SUPPLIED ENTRIES:
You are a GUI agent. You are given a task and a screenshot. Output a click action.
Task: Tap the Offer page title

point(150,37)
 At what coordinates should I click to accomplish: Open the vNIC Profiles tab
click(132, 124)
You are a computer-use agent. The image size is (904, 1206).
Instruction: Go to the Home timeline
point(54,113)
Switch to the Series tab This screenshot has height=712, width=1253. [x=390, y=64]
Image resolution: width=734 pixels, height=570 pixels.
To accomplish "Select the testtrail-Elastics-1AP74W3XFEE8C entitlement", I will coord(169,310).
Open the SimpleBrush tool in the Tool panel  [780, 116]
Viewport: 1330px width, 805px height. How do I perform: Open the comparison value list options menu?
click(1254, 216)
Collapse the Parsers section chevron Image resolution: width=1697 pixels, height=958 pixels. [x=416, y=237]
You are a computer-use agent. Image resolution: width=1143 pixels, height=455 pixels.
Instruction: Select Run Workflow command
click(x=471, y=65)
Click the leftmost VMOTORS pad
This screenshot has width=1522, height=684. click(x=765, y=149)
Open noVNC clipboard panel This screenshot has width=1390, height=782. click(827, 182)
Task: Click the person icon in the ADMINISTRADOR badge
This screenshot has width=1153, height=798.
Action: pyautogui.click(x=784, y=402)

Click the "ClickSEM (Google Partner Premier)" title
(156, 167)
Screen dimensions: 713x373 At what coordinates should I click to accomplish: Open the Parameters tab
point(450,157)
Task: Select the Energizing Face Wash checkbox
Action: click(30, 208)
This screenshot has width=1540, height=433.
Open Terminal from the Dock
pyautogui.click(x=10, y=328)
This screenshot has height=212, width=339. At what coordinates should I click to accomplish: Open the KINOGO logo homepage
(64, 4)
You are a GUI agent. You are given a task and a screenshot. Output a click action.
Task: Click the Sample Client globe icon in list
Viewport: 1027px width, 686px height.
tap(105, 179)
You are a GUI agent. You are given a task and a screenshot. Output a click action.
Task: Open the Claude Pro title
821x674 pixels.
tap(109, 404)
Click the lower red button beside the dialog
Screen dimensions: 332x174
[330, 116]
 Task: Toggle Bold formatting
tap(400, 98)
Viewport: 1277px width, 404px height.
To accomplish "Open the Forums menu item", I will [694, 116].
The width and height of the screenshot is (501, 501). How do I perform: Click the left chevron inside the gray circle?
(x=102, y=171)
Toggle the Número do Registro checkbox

TO BE DONE: Edit the entries above so that every "GUI agent" becomes "screen assistant", and keep everything else the same.

COMPLETE OUTPUT:
You are a screen assistant. You are given a task and a screenshot. Output a click action.
Task: Tap the Offer page title

point(150,37)
 At what coordinates should I click to accomplish: Open the vNIC Profiles tab
click(132, 124)
You are a computer-use agent. The image size is (904, 1206).
Instruction: Go to the Home timeline
point(54,113)
Switch to the Series tab This screenshot has height=712, width=1253. [x=390, y=64]
Image resolution: width=734 pixels, height=570 pixels.
To accomplish "Select the testtrail-Elastics-1AP74W3XFEE8C entitlement", I will coord(169,310).
Open the SimpleBrush tool in the Tool panel  [780, 116]
Viewport: 1330px width, 805px height. How do I perform: Open the comparison value list options menu?
click(1254, 216)
Collapse the Parsers section chevron Image resolution: width=1697 pixels, height=958 pixels. [x=416, y=237]
You are a computer-use agent. Image resolution: width=1143 pixels, height=455 pixels.
Instruction: Select Run Workflow command
click(x=471, y=65)
Click the leftmost VMOTORS pad
This screenshot has width=1522, height=684. click(x=765, y=149)
Open noVNC clipboard panel This screenshot has width=1390, height=782. click(827, 182)
Task: Click the person icon in the ADMINISTRADOR badge
This screenshot has width=1153, height=798.
Action: pyautogui.click(x=784, y=402)

Click the "ClickSEM (Google Partner Premier)" title
(156, 167)
Screen dimensions: 713x373 At what coordinates should I click to accomplish: Open the Parameters tab
point(450,157)
Task: Select the Energizing Face Wash checkbox
Action: click(30, 208)
This screenshot has width=1540, height=433.
Open Terminal from the Dock
pyautogui.click(x=10, y=328)
This screenshot has height=212, width=339. At what coordinates should I click to accomplish: Open the KINOGO logo homepage
(64, 4)
You are a screen assistant. You are given a task and a screenshot. Output a click action.
Task: Click the Sample Client globe icon in list
Viewport: 1027px width, 686px height.
tap(105, 179)
You are a screen assistant. You are given a task and a screenshot. Output a click action.
Task: Open the Claude Pro title
821x674 pixels.
tap(109, 404)
Click the lower red button beside the dialog
Screen dimensions: 332x174
[330, 116]
 Task: Toggle Bold formatting
tap(400, 98)
Viewport: 1277px width, 404px height.
To accomplish "Open the Forums menu item", I will [694, 116].
The width and height of the screenshot is (501, 501). How do I perform: Click the left chevron inside the gray circle?
(x=102, y=171)
Toggle the Número do Registro checkbox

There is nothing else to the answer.